## Data extract

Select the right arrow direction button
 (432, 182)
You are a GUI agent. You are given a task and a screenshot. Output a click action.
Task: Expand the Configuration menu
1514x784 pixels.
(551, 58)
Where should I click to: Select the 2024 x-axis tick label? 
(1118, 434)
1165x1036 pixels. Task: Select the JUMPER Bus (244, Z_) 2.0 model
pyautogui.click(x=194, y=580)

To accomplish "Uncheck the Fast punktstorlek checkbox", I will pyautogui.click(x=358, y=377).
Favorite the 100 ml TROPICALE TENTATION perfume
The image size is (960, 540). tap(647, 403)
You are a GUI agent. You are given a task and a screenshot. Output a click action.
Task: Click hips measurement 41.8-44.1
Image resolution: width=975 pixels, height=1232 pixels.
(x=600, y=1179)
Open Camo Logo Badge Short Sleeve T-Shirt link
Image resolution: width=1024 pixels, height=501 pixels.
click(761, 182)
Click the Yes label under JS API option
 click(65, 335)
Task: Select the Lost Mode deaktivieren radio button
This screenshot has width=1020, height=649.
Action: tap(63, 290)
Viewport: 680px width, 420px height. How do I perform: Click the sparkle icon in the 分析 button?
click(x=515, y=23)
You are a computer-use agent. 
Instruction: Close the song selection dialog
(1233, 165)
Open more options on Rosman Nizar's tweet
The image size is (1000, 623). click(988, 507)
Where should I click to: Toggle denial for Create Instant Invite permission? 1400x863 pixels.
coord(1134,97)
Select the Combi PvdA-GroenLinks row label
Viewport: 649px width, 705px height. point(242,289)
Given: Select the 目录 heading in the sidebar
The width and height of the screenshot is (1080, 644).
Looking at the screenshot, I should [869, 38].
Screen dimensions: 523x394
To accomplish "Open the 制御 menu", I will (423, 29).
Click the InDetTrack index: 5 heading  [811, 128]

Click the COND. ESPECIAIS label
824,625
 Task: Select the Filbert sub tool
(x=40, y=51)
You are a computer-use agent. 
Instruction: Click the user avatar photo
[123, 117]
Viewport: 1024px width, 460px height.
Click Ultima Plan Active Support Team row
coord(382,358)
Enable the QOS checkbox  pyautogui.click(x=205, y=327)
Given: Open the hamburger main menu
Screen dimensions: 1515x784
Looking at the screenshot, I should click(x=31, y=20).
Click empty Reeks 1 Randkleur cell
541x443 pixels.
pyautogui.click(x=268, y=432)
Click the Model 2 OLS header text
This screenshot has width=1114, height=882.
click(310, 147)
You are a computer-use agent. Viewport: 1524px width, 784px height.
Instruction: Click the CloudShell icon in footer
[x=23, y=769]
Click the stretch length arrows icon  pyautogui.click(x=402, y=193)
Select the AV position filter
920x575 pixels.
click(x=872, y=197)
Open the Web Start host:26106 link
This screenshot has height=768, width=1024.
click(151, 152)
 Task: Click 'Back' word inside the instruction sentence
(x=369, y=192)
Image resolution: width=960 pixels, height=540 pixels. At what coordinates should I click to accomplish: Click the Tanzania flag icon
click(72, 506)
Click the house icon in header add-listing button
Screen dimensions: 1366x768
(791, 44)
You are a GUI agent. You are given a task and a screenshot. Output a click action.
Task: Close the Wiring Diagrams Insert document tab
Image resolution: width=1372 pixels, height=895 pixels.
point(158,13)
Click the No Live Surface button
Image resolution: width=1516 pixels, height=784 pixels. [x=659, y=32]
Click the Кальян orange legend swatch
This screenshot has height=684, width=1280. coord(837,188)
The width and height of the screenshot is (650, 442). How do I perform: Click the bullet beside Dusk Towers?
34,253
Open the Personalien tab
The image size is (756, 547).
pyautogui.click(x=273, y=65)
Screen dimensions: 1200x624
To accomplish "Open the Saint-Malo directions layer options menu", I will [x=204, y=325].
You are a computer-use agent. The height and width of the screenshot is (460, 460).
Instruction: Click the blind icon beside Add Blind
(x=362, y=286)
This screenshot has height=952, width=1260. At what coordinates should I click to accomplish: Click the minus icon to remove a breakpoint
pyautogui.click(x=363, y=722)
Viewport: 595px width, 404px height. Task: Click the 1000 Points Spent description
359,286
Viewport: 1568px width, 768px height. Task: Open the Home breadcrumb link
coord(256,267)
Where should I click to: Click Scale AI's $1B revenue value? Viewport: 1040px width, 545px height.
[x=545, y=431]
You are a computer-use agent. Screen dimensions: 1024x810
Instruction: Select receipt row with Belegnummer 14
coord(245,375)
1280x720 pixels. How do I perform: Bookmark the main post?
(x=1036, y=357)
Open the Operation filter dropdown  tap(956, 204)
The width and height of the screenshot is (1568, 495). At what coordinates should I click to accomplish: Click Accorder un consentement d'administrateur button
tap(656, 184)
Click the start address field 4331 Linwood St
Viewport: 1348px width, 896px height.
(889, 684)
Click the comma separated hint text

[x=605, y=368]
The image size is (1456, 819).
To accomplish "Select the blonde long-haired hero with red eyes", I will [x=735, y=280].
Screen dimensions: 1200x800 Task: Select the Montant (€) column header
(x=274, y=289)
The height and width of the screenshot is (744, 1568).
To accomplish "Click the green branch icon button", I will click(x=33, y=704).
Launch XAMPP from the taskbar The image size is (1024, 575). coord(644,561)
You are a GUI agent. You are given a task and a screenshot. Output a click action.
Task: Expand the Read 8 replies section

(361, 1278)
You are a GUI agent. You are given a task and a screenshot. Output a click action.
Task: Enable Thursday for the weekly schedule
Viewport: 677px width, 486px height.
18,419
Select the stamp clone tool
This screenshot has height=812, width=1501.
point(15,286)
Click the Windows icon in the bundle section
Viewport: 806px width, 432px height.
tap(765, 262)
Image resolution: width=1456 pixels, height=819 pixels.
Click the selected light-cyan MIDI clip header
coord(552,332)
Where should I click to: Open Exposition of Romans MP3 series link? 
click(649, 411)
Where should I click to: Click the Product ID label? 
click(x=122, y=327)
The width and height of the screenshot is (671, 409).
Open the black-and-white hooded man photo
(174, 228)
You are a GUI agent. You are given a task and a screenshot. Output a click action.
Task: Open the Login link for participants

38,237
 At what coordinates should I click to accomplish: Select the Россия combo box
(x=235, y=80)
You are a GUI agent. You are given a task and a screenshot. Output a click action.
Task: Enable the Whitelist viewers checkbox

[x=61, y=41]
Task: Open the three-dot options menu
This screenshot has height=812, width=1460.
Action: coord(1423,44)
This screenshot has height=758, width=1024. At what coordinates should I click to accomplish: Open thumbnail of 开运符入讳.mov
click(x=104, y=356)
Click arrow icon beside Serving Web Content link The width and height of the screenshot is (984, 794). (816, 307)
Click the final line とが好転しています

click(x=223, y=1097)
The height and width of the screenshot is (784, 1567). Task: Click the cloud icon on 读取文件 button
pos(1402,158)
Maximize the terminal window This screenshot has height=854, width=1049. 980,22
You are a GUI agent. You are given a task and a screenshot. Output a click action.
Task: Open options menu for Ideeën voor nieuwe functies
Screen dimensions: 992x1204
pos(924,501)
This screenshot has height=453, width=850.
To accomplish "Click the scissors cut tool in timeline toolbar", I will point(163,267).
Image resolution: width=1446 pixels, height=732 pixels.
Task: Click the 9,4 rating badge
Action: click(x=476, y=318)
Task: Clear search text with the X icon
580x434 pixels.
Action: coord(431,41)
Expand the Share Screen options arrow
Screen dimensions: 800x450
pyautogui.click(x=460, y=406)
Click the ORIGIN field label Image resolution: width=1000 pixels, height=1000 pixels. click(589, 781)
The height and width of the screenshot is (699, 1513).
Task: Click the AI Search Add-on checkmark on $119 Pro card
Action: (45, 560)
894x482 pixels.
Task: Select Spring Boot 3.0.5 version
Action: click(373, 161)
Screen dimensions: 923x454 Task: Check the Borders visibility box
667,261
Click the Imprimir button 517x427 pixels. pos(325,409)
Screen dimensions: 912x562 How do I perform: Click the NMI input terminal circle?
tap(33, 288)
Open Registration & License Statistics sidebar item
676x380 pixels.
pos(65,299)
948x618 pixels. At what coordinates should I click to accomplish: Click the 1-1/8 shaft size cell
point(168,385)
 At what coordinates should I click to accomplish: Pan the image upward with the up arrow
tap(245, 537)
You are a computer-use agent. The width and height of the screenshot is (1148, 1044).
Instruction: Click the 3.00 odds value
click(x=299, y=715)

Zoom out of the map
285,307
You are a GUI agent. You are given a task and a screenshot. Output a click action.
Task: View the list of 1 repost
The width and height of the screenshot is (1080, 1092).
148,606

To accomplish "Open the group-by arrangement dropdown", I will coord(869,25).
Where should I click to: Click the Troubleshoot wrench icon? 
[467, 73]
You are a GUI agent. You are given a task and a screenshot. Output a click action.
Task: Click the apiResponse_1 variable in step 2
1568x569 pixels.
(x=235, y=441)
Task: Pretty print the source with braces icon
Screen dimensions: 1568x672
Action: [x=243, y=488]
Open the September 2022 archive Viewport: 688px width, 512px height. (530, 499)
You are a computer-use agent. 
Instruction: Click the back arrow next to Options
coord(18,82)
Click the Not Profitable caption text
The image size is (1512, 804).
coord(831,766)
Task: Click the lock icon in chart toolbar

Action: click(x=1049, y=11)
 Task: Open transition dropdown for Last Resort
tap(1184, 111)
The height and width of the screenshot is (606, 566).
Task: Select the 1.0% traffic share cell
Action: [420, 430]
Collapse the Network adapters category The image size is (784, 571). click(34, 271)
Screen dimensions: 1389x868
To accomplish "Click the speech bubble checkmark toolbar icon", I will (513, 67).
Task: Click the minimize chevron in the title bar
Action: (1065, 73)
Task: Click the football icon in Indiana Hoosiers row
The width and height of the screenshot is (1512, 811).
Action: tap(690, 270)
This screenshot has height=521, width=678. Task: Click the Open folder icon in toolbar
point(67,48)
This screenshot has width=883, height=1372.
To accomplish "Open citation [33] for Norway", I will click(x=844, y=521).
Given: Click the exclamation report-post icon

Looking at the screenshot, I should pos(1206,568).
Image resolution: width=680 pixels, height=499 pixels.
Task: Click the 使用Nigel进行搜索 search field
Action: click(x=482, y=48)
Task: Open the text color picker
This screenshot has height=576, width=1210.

## Task item
If the word "menu" appears in a line above, copy that line.

## Response area
Task: Expand the Configuration menu
To accomplish "Open the 制御 menu", I will (423, 29).
Given: Open the hamburger main menu
To accomplish "Open the Saint-Malo directions layer options menu", I will [x=204, y=325].
Task: Open the three-dot options menu
Task: Open options menu for Ideeën voor nieuwe functies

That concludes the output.